The last time I watched a full broadcast was the Cowboys/Bills game when Dallas managed to somehow pull a 25-24 victory out at the last minute. Exciting stuff. But since then I’ve tuned in only to tune out shortly thereafter, put off by the forgetable booth announcing team as a whole almost as much as I am by ESPN icons Stuart Scott and Chris Berman who’ve both become stock parodies of themselves.

How did my love wane so quickly? Well for one, the show simply lost a lot of its tradition and cachet when it left the network for cable. ESPN may be a sports powerhouse, but “Monday Night Football on ESPN” just doesn’t pack the same historical punch as “Monday Night Football on ABC,” which I began watching as a kid with Frank Gifford, Howard Cosell and Dandy Don Meredith.
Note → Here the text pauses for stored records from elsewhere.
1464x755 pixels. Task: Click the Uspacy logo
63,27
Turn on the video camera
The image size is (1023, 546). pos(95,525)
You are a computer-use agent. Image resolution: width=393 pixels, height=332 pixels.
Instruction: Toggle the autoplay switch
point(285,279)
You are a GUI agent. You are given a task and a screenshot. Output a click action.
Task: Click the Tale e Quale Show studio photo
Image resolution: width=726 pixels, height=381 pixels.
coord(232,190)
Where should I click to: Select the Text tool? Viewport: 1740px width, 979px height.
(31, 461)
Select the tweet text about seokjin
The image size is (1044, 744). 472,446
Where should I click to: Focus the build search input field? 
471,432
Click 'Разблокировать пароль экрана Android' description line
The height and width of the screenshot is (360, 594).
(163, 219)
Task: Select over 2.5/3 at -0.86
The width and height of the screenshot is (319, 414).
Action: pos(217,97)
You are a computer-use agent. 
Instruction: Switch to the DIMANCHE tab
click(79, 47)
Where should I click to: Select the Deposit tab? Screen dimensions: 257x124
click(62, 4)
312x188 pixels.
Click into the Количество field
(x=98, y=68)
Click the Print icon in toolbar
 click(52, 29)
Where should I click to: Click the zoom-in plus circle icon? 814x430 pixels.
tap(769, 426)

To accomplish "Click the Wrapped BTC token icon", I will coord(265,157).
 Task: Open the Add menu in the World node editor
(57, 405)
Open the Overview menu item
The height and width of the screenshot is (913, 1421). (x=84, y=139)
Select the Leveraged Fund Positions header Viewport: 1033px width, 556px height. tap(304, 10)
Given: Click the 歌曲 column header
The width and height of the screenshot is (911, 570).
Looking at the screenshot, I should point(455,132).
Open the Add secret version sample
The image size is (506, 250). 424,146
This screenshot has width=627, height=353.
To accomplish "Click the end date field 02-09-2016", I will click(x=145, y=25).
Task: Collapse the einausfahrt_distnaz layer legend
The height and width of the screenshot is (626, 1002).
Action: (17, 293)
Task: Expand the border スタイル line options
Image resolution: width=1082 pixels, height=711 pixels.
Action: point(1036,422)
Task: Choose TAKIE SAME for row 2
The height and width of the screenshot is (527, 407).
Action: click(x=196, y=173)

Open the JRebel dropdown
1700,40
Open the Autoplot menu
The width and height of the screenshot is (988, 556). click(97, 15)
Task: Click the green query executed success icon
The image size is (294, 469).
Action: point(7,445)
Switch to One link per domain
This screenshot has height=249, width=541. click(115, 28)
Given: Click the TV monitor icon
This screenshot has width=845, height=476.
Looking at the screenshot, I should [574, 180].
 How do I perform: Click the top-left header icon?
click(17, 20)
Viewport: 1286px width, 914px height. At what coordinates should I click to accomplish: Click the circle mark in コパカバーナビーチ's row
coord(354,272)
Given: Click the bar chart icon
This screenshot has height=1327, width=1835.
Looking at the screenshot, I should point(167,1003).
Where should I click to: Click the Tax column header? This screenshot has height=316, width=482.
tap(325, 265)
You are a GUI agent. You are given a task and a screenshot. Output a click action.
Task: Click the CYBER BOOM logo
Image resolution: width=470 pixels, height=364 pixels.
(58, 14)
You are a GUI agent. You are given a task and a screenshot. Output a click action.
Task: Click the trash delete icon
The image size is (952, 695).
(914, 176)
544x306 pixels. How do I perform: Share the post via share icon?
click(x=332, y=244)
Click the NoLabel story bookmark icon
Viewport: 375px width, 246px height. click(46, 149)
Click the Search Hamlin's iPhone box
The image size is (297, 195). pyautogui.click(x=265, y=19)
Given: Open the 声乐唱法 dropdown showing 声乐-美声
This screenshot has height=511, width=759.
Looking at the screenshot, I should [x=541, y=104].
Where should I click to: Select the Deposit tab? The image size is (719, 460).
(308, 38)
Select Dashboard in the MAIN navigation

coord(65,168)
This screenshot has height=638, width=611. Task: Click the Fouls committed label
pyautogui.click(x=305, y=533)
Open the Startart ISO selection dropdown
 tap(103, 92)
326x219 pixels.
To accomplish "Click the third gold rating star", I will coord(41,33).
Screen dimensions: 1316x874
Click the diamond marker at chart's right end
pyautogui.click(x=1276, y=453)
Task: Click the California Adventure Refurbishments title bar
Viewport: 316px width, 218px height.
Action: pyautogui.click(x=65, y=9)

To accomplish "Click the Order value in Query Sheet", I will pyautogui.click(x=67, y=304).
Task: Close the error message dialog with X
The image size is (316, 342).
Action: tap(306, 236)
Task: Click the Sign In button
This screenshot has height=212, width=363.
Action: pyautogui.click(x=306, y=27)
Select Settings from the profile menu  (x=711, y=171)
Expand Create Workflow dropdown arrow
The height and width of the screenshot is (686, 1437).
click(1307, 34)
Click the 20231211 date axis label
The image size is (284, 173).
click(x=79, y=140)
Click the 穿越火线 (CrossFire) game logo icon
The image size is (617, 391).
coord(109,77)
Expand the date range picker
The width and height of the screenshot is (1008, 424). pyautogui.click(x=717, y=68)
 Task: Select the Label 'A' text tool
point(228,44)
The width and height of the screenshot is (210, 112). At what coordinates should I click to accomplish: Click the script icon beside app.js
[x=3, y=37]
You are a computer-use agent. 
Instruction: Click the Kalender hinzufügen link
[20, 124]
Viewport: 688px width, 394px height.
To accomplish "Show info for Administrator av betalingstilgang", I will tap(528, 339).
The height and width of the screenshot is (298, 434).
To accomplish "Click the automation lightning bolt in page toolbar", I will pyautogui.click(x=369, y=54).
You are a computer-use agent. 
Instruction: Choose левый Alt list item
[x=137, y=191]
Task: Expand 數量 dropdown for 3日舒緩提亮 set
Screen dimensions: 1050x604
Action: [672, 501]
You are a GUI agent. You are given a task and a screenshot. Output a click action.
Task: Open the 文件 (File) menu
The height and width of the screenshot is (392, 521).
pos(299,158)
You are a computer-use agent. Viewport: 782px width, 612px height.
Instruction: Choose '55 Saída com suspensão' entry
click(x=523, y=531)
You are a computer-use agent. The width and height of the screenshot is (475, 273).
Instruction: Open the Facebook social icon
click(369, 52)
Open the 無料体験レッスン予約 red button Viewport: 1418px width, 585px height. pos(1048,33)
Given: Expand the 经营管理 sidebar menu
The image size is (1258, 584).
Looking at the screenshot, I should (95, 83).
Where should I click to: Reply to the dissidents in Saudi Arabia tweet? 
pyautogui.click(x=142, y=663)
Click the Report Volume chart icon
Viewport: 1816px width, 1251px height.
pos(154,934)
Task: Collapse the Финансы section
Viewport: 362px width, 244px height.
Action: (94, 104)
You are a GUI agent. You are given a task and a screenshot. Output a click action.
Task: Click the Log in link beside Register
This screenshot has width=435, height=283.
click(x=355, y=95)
Second, it didn’t bring the booth team of Al Michaels and John Madden with it. That duo lateraled to NBC where they steere that ship’s  “Sunday Night Football in America,” which coincidentally  is rapidly becoming the new Monday Night Football.

Third, with the exception of the unexpected excitement of the above-mentioned Cowboys/Bills battle, the games have mostly been the suck. I mean, Patriots/Bengals? Yawn. Giants/Falcons? Feh. Ravens/Steelers? Pffft. Whose idea is it that these are marquee match-ups? And then this past Mondays 49ers/Seahawks dance? Please. It’s embarrassing to see a television franchise being put out to pasture so painfully.

It’s as if ABC and ESPN really don’t give a crap. That they’re taking some sort of perverse joy in felling a champion. I got home this past Monday night and turned on the San Francisco/Seattle game just as it went to halftime. After Berman’s “fastest three minutes” shtick and Stuart Scott showing how badass he is with his left brow cocked and loaded about a foot above his eye, then we’re treated to an endless interview with NASCAR teammates Jimmie Smith and Jeff Gordon speaking from some studio in cliches about how they’re competitors but friends too with the utmost in respect for one another and combined have one goal and that’s to do the best they can for the team irregardless of who crosses the finish line first and blahbity blah blah blahbity blah blahzzzzzzzzzzzzzzzzzzzzz.

NASCAR!? Seriously ESPN, you barely will give three minutes to an NFL weekend wrap-up but you’ll let these two perpetual left-turners blab on and on and on and on about themselves and the cars they drive? You’re trying to make me turn it off, aren’t you!?
And in answer, with Gordon in mid-drone about needing to put together a good race in order to top his bestest buddy Jimmie I switched off to the infinitely enjoyable HGTV.  Never to return? I wouldn’t be surprised.